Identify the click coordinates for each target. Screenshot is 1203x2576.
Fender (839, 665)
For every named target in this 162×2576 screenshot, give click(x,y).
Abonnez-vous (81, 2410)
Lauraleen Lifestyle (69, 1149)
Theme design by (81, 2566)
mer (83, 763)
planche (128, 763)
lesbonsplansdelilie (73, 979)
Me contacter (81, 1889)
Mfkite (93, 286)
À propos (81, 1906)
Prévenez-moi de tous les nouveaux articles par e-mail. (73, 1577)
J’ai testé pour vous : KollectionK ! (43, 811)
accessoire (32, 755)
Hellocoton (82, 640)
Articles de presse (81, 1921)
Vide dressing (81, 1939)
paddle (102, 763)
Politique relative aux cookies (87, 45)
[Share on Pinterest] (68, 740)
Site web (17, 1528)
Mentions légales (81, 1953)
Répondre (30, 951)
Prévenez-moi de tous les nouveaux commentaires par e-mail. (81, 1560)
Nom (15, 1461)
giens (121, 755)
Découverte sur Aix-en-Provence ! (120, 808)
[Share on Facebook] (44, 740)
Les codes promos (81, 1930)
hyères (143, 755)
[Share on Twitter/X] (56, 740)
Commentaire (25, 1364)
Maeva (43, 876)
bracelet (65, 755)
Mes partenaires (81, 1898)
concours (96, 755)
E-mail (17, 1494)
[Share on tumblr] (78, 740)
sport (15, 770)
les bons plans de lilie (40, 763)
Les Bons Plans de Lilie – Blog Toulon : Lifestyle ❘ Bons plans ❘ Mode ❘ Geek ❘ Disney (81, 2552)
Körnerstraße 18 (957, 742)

########################################

YOUR TASK
Your output should be an exact copy of every line from the one containing "E-mail (17, 1494)" through the end of the records.

OUTPUT BELOW
E-mail (17, 1494)
[Share on tumblr] (78, 740)
sport (15, 770)
les bons plans de lilie (40, 763)
Les Bons Plans de Lilie – Blog Toulon : Lifestyle ❘ Bons plans ❘ Mode ❘ Geek ❘ Disney (81, 2552)
Körnerstraße 18 (957, 742)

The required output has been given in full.